ENGELTHAL - Die letzte Garnitur
saubere Wäsche wird aus dem Rucksack gezogen, Lollies gibt's schon lang
keine mehr, und die bretonische Tröte schafft es morgens kaum noch, mit
ihrem durchdringenden Klang alle aus dem Schlaf zu reißen die
Zwischenbilanz des integrativen Sommerzeltlagers des Lions Clubs. In den
Pfadfinderzelten auf einer Wiese des Krönhofs hat sich ein bunter Trupp
von 95 Jugendlichen zusammengerauft, um für zehn Tage auf den Luxus der
Zivilisation zu verzichten. Da spielt es keine Rolle, daß ein Teil der
Jungs und Mädels aus dem Ausland kommt, sozial benachteiligt ist oder
mit einer Körperbehinderung kämpfen muß.
Einen etwas seltsamen Eindruck macht das integrative
Camp allerdings schon: Da rasieren einige Jungs mit Rollstühlen über die
Wiese wie mildgewordene Rasenmäher über englische Grashalme, und zum
Mittagessen vertilgen ein paar hungrige Mäuler eine ganze Schüssel
voller Tischtennisballsuppe. So wild wie an diesem
Nachmittag geht es allerdings normalerweise nicht zu, denn diese
sonderbaren Erscheinungen sind Bestandteile des "Cap Handy", bei dem die
Jugendlichen an verschiedenen Stationen für kurze Zeit eine künstliche
Körperbehinderung "aufgebürdet" bekommen. Gehfähige müssen im "Rolli"
einen Parcours durch Mulden, Gräben und Schlaglöcher überstehen,
anschließend den Partner durch dieselben Schikanen befördern. Die
Gefühle von Menschen mit Sprachproblemen vermittelt die Station mit der
Tischtennisballsuppe: Aus den Mündern mit den überdimensionalen
Kaugummis müssen verschiedene Sätze das Trommelfell der anderen
möglichst verständlich erreichen. Durch die Welt der Blinden tastet sich
einstweilen eine andere Gruppe, wegen Augenbinden allein auf
Fingerspitzengefühl und Gehörsinn angewiesen.

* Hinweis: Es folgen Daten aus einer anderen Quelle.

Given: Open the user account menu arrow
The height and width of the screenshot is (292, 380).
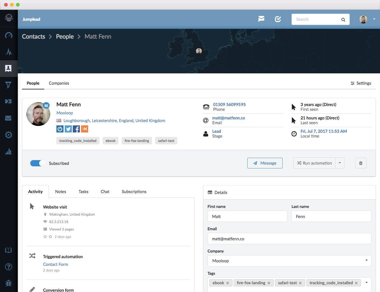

Neben diesen spaßigen Aufgaben bleiben die Zeltbegeisterten auch von diversen Diensten nicht verschont. Damit der Grießbrei nicht im Topf mit Spaghettisoßenresten vom Vortag gekocht werden muß, ist jeden Tag eine der Zeltgruppen mit dem Abspülen an der Reihe. Mit den Tbiletten läuft es genauso, und für die unangenehmen Aufgaben winkt abends immer ein Lolly.
Aufeinander angewiesen
Gemeinschaft spielt bei den Jugendlichen eine wichtige Rolle. Besonders bei der Stadtrallye sind die einzelnen Gruppenmitglieder aufeinander angewiesen, wenn es in wilder Jagd quer durch Hersbruck geht: Einer muß den Rolli schieben, der nächste soll die Fenster am Nürnberger Tor zählen, und wieder ein anderer findet heraus, wie der Bürgermeister heißt. Gemeinsam haben die Teams ihre Aufgaben viel schneller gelöst und können früher in die kühlen Fluten im Bad springen. "Bei der Stadtrallye gibt es keine Sieger" , sagt Sanne, "bei uns hommt es auf den Teamgeist an". Sanne ist eine von 35 Teamerinnen und Teamern, größtenteils Pädagogik- und Sozialpädagogikstudenten, die die 60 Teilnehmer betreuen. Sie schickt die Gruppen mit einem kleinen blauen Heft durch das Nürnberger Tor auf Achse.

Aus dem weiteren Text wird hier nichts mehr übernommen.